マスター「おお、大地君。いらっしゃい。ランチタイムのときに来るなんて珍しいじゃない」

大地「えへへ。いや実はね、今日ちょっと友達とホラー映画見に行ってて」

マスター「ホラー? 大地君、そういうの怖くて見られないんじゃなかったっけ?」

大地「いやね? 友達が強引で断れなくってさあ。どうしても見に行かなきゃいけないって話になっちゃったから、泣く泣く」

マスター「で、どうだった? 怖かった?」

大地「それが、映画館まで行ったんだけど、見る予定だった映画がね、やってなかったんですよ」

マスター「へえ、そりゃ残念だ」

大地「残念どころか、大助かりですよ。結局怖い思いしないで、帰ってこれた」

  浅野大地が紙袋を掲げる。

大地「マスター、見てよ。俺、怖さを誤魔化すためのアイテムまで用意してたのに、映画やってないんだもんなあ」

マスター「その怖さを誤魔化すアイテムってのが、これ?」

大地「うん、そう。こんなの用意しちゃった。俺、恥ずかしくない? まあ見てくださいよ」

  マスター、紙袋からビニールに入れられた白い粉を取り出す。

マスター「これは…」

大地「(白い粉に気づいていない)ね? 恥ずかしいでしょ?」

マスター「(白い粉を紙袋に仕舞う)人として恥ずかしいことだぞ」

大地「もう俺、これがないと安心できなくってさあ」

マスター「大地君、いつ頃から、これを……?」

大地「そうだなあ。物心ついたときからかなあ」

マスター「そんな昔から!?」

大地「映画館でもね、これで恐さを紛らわせようと思ったわけ」

マスター「人に見られたらどうすんだ!」

大地「大丈夫大丈夫。
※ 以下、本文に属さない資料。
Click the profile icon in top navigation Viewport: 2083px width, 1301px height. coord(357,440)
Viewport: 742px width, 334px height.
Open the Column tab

映画が始まって、暗くなってからやるつもりだったから」

マスター「なあ、大地君。私の目を見てくれ」

大地「なにマスター、急に改まって」

マスター「いいから、お願いだから私の言うことを聞いてくれ!」

大地「え、あ、うん。なに?」

マスター「もう、こんな物に頼るのはやめるんだ」

大地「え…?」

マスター「このままじゃお前、人間として駄目になるぞ!」

大地「そこまで大袈裟なこと?」

マスター「だいたいこれ、どこで買ってきたんだい!?」

大地「駅前のデパート」

マスター「売ってんの!? デパートでこれ、売ってんの!?」

大地「なに慌ててるのマスター。こんなの普通に売ってるって」

マスター「普通に!? レジとかちゃんと通すの!?」

大地「当たり前じゃん。ちなみにそれはセール品」

マスター「世の中は、私が知らない間にどこまで狂っちまったんだ……」

大地「ねえマスター、ご飯の注文、してもいい?」

マスター「ちょっと待ってもらっていいか? 私は今、ショックで何も出来そうにない…」

大地「ホントどうしたのマスター! 俺、そんなに悪いことしてないよ?」

マスター「麻薬のどこがそんなに悪くないことなんだよ!」

大地「麻薬!? なに言ってんの!」

マスター「え? あ、ああ! ああ、そういうこと? これ、もしかして麻薬じゃないの?」

大地「あっはっは! なんだもー! なんでそれが麻薬に見えるのマスター!」

マスター「え、ああ! ああ! そうだよな! 普通に考えたら、そういうアレなわけないもんな!」

大地「もーマスター! しっかりしてよー!」

マスター「いやよかった、安心した。でもこれじゃあ普通、誤解もするだろ~!(紙袋から白い粉を取り出す)」

大地「それ、俺のじゃないよ! 俺が持ってきてたの、普通の抱き枕だよ!」

------------------------------

  暴力団の事務所。
  神埼竜平がソファにふんぞり返り、寺元康司は緊張を悟られないために頭をポリポリと掻く。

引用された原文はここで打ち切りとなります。